→ **Instruction**: Could you copy out the records word for word, from their first line through the line that contains "Open the share", including both of those lines?
==================================================
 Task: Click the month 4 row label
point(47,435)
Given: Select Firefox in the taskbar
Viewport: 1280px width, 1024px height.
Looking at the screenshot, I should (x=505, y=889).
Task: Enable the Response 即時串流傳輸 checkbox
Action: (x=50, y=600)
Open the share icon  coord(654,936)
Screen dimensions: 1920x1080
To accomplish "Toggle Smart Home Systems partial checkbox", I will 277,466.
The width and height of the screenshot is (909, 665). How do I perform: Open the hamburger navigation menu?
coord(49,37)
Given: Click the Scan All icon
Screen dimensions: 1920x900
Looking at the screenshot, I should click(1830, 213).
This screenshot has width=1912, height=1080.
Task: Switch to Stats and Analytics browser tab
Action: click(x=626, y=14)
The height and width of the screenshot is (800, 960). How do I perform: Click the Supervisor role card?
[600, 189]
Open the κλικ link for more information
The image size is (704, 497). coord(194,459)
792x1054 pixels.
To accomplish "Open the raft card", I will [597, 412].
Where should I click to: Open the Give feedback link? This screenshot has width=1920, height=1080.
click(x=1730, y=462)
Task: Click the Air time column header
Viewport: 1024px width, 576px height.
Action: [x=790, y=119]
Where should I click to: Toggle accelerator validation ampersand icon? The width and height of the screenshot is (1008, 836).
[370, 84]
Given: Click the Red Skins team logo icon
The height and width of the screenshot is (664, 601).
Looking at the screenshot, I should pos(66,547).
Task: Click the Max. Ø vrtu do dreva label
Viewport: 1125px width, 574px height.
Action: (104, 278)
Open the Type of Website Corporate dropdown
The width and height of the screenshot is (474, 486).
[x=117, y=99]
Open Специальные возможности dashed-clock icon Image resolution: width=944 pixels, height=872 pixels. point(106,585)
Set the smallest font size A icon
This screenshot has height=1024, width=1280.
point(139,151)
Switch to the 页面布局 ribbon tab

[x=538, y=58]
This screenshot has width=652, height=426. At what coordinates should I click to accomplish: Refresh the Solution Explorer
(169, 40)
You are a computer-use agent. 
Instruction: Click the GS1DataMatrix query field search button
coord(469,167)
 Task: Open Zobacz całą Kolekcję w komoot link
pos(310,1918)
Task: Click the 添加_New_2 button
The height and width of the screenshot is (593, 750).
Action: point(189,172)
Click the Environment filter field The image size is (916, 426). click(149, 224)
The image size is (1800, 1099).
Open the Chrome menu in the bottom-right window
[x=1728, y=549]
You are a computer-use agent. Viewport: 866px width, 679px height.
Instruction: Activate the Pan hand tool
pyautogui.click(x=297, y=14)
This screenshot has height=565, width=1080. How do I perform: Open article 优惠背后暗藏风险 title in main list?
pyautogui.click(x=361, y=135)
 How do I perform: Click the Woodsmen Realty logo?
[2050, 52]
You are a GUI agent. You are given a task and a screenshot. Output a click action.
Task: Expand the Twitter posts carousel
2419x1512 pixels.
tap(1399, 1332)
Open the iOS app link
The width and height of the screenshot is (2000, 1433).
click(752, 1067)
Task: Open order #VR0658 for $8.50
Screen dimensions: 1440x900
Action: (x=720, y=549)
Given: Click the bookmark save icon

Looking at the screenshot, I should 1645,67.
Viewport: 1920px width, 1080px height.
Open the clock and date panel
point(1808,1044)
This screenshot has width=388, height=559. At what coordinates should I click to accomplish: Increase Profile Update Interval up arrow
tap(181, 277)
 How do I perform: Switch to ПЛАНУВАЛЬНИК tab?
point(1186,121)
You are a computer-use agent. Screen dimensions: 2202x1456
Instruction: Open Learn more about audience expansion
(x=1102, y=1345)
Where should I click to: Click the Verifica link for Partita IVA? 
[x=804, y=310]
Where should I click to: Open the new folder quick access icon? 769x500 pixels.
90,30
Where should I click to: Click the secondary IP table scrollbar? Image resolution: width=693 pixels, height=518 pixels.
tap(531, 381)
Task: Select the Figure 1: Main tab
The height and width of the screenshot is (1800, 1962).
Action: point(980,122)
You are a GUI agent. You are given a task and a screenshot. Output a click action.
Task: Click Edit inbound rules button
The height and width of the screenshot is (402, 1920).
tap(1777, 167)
==================================================
→ **Full answer**:
 Task: Click the month 4 row label
point(47,435)
Given: Select Firefox in the taskbar
Viewport: 1280px width, 1024px height.
Looking at the screenshot, I should (x=505, y=889).
Task: Enable the Response 即時串流傳輸 checkbox
Action: (x=50, y=600)
Open the share icon  coord(654,936)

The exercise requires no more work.